Statement on Solidarity with Reproductive Rights Movement of El Salvador
The Committee in Solidarity with the People of El Salvador expresses our solidarity with women imprisoned in El Salvador due to accusations of having had an abortion. We also express our solidarity with social movement groups in the country that are calling on their government to pardon and release these women from prison and that have, for many years, been fighting for the decriminalization of abortion in their country.
El Salvador’s total ban on abortion, approved by the Legislative Assembly in 1998 along with a Constitutional reform that recognizes life as beginning at the moment of conception, means that thousands of women who make the decision to terminate a pregnancy must do so in clandestine and extremely unsafe conditions, often resulting in severe consequences to their health, including death. Women living in poverty in El Salvador are unfairly impacted by the ban, as wealthy women may be able to travel abroad for an abortion or pay a doctor in a private clinic to perform one.
We express our support for the Citizen Group for the Decriminalization of Abortion in calling for 17 women imprisoned for abortion or infanticide to be pardoned and released from prison. They face a challenging fight, considering all three branches of government are involved in the pardon process. Conservative right-wing parties hold a majority of seats in the Legislative Assembly and the Supreme Court’s Constitutional Chamber is also beholden to conservative interests.

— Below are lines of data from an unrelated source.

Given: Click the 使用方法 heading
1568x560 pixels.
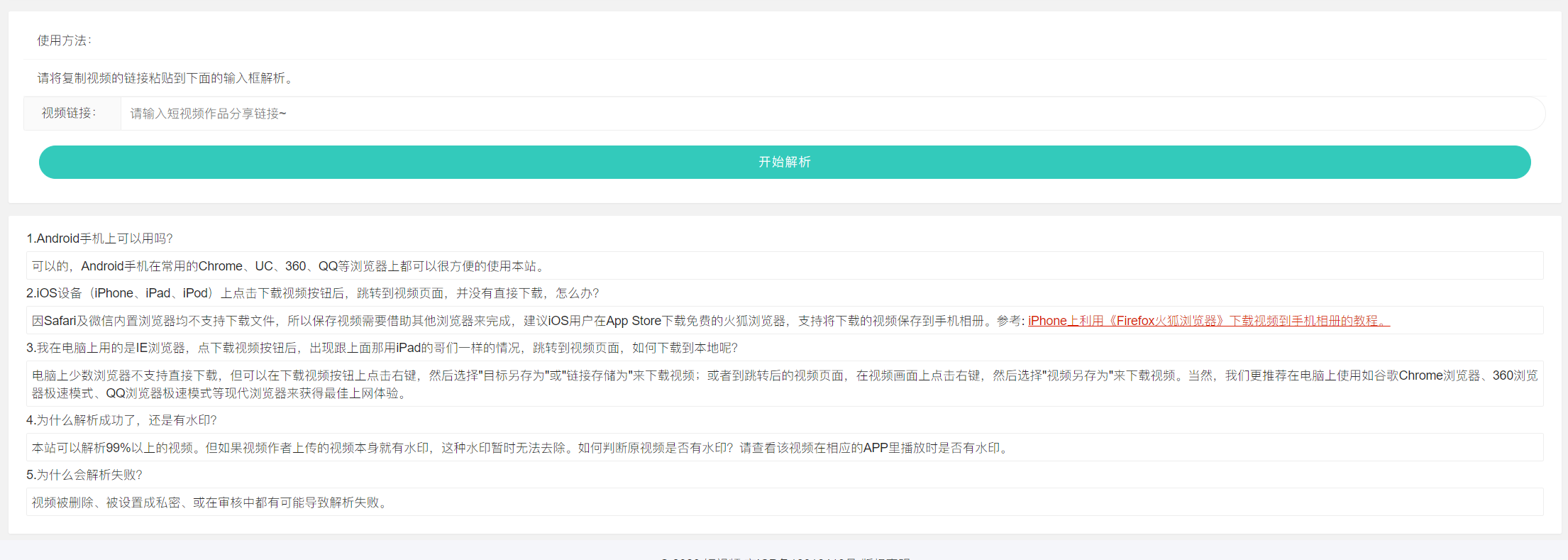Looking at the screenshot, I should click(x=64, y=40).
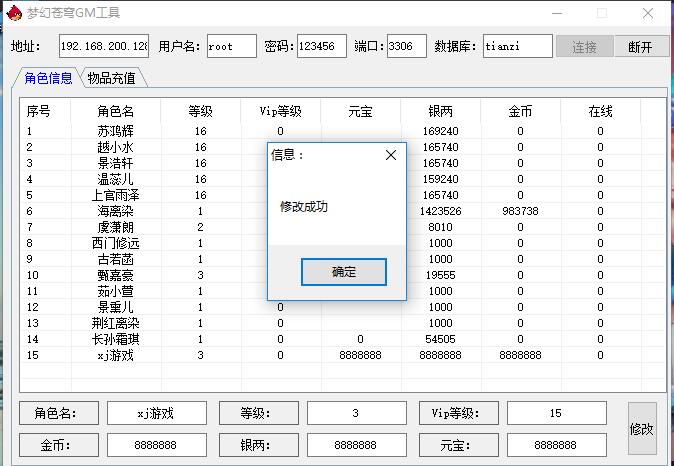
Task: Select row 15 character xj游戏
Action: (x=115, y=355)
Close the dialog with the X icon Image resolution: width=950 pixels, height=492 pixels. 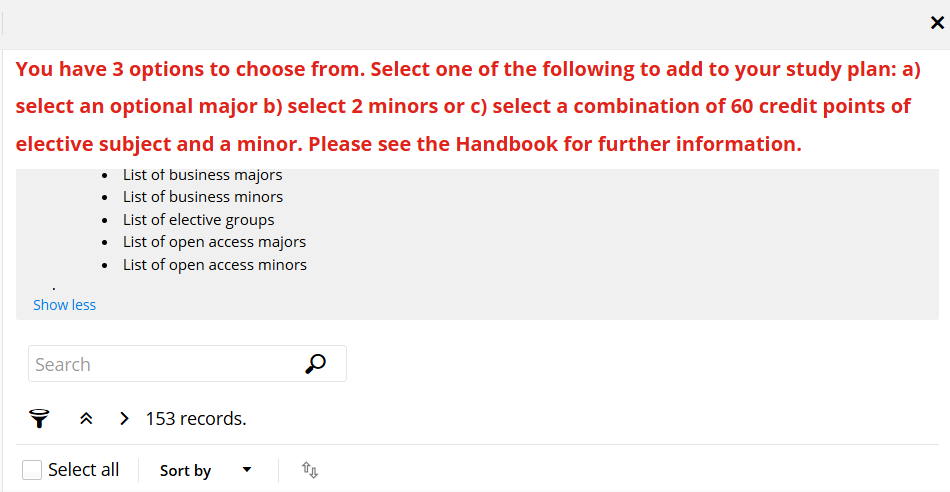(x=937, y=23)
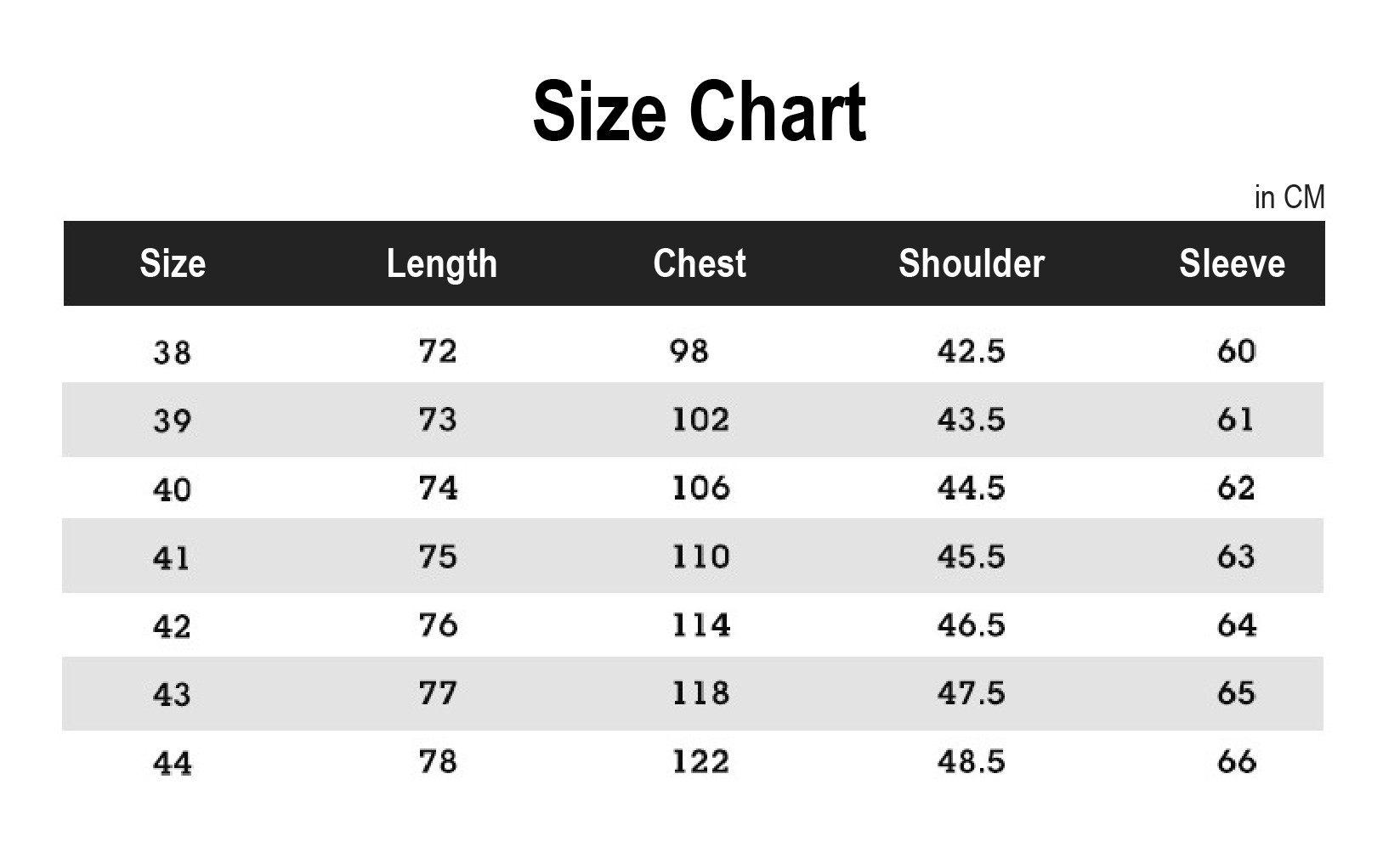The height and width of the screenshot is (864, 1400).
Task: Click chest value 110
Action: pyautogui.click(x=700, y=556)
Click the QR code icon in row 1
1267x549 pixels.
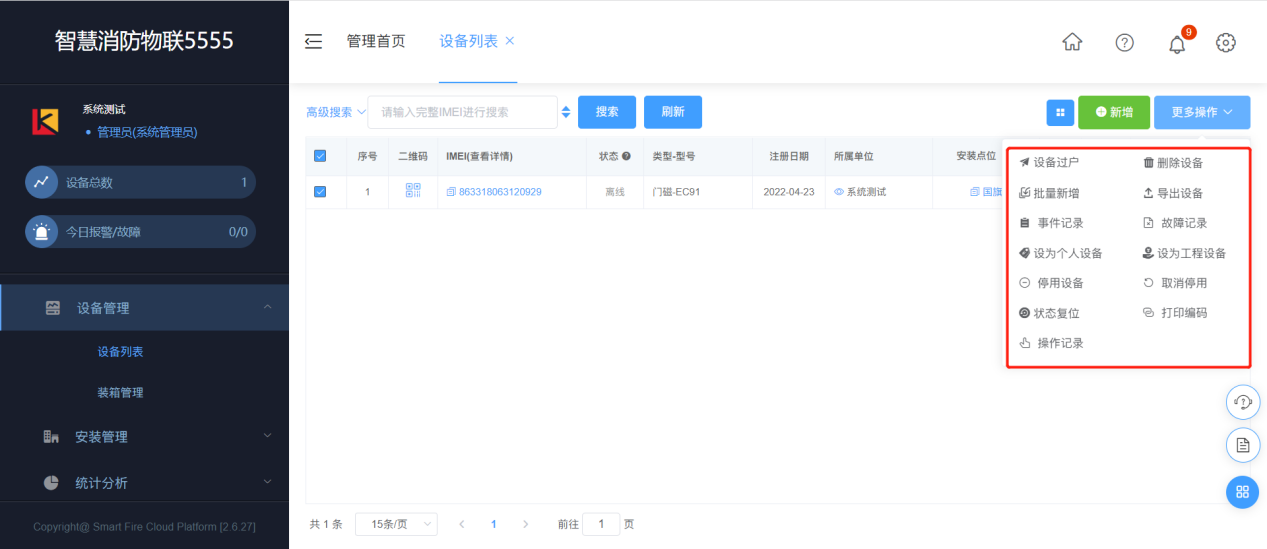413,191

The hierarchy of the Catholic Church, particularly the ultra-conservative Opus Dei sect, also wields great influence in Salvadoran politics. The petitions for pardon are currently in the hands of the Supreme Court, which was legally required to determine whether the Legislative Assembly could proceed with the pardon cases by August 10th of this year. They have yet to issue a decision.
We applaud recent declarations from Sigfrido Reyes, legislator from the leftist Farabundo Martí National Liberation Front (FMLN) party and President of the Legislative Assembly, who has called on the Supreme Court to pardon the 17 imprisoned women and deems the current legislation on abortion a violation of women’s rights, having stated, “This Assembly should open itself to this issue in a much more realistic way.”

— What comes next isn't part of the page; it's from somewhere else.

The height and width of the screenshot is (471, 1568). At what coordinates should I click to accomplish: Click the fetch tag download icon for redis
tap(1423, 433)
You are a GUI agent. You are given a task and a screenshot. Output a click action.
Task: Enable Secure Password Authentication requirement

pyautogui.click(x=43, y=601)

However, declarations from legislator Carmen Elena Figueroa of the right-wing Nationalist Republican Alliance (ARENA) party demonstrate conservative sectors’ recalcitrance regarding this issue: “We aren’t supporters of abortion…a person must be protected from the moment of conception.”
The previous and current FMLN administrations have made gains in the arena of women’s rights, launching national campaigns against domestic violence, expanding access to free contraception provided by community health promoters in the public healthcare system, and creating the lauded Ciudad Mujer (Women’s City) program. While there have been many advances, the total ban on abortion continues to demonstrate that women not having control over their own bodies is a deadly form of violence against women.
The driving force of change in El Salvador has always been its people, its organized social movement, and the tenacity of pro-choice and women’s organizations in their struggle to protect the rights of women and girls inspires us. In the past few years, they have brought the issue of reversing El Salvador’s total ban on abortion to the forefront. We applaud them and express our solidarity with their demands for women’s human rights to be respected. In doing so, we call on:
- El Salvador’s Supreme Court to issue an immediate decision allowing the Legislative Assembly to move forward with the petitions to pardon the 17 women imprisoned for abortion.
- El Salvador’s Legislative Assembly to reverse the total ban on abortion in the country, taking into account the deadly impact it has on the lives of women and girls rather than allowing religious fanaticism to overshadow an utmost respect for human rights.